OPNLguy From , joined Dec 1969, posts, RR:
Reply 1, posted (9 years 4 weeks 1 day 22 hours ago) and read 4035 times:
Quoting KLMA330 (Thread starter): and I was wondering if staff at Southwest would look at me funny if I asked to be seated in the jumpseat, or see the cockpit
See the cockpit whilst on the ground? Probably not a problem, just ask a F/A or pilot.
Be seated in the cockpit jumpseat? Not a chance unless you are covered under FAR 121.547 as one of the select airline/industry/government entities that are authorized to ride up there, and unfortunately, birthdays don't qualify you. (But have a Happy Birthday anyways, OK? )
FLAIRPORT From , joined Dec 1969, posts, RR:
Reply 6, posted (9 years 4 weeks 1 day 15 hours ago) and read 3844 times:
Well it's a good thing you asked here.
The problem is that it is not a post 9/11 attitude...it's a post 9/11 rule. Had you asked it, and they called the cops, just say your from canada and its your first time flyiyng in the US post 9/11 and you didn't know...although knowing the TSA, I don't know what would happen.
But do not ask! DO NOT ASK!! DO NOT ASK!!!
Sad what has happened, but Hillary '08 will save us!

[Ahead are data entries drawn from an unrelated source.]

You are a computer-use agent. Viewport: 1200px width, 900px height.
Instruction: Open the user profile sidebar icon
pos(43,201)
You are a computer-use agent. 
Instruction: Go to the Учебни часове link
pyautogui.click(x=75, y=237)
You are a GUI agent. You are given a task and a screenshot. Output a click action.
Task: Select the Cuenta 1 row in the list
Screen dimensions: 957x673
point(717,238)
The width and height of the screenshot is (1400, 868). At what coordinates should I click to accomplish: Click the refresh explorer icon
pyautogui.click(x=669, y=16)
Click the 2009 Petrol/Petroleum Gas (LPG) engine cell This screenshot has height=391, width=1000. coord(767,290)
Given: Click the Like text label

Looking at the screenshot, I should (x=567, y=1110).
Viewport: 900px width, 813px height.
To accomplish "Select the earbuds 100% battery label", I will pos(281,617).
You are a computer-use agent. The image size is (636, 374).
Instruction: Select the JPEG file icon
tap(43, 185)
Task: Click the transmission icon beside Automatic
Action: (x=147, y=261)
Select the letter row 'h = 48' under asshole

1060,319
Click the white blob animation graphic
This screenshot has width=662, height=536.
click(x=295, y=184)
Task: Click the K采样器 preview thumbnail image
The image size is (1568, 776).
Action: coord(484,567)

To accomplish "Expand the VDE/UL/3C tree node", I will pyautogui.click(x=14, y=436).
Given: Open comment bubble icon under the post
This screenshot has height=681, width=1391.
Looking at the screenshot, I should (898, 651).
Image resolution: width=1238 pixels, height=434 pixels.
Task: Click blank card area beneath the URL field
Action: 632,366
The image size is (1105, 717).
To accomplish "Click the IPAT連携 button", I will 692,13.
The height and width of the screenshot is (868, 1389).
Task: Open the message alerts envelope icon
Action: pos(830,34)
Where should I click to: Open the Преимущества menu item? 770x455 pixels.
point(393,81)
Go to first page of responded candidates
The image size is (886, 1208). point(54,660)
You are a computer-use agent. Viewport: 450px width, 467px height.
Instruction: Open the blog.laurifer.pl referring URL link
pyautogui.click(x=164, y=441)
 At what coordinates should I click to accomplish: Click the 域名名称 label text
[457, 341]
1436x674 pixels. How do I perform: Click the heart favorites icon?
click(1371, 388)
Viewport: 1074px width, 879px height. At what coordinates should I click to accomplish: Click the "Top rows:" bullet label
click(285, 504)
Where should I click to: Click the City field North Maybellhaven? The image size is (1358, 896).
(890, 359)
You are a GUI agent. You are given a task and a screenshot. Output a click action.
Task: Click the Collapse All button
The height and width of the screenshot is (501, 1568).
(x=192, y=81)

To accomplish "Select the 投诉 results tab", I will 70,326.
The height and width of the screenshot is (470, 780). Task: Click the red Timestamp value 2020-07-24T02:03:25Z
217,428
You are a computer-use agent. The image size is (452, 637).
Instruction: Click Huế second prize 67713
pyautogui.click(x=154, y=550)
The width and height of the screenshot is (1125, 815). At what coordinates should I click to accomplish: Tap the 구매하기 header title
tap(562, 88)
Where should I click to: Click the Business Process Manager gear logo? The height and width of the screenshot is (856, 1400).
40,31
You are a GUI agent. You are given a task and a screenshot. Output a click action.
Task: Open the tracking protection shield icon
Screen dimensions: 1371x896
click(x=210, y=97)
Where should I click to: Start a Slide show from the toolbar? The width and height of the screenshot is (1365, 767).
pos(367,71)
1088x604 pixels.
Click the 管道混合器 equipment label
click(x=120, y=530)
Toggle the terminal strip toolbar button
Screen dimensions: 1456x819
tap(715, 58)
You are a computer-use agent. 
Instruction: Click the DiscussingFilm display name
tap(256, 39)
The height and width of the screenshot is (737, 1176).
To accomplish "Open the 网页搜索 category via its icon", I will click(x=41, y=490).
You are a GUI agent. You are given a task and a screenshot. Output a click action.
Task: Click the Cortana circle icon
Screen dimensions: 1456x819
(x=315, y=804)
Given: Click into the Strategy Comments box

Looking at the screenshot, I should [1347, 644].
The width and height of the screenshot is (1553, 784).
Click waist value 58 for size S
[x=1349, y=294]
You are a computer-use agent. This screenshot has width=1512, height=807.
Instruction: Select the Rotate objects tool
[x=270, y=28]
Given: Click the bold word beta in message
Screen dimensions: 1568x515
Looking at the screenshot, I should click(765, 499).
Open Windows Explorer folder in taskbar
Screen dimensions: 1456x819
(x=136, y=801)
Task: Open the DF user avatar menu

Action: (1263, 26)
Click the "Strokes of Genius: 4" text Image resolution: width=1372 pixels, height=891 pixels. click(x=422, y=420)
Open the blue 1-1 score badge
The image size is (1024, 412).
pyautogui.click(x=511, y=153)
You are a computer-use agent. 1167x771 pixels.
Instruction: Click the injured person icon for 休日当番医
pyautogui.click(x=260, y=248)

FutureFO From Ireland, joined Oct 2001, 3132 posts, RR: 20
Reply 7, posted (9 years 4 weeks 1 day ago) and read 3721 times:
You will be able to see the flight deck on the ground, however WN is the king of the 20 minute turn so you may not even get a glimpse. There is only a couple of ways to sit up front be a WN pilot, be a crewmember in the CASS system, be an employee of the FAA or a Boeing representative.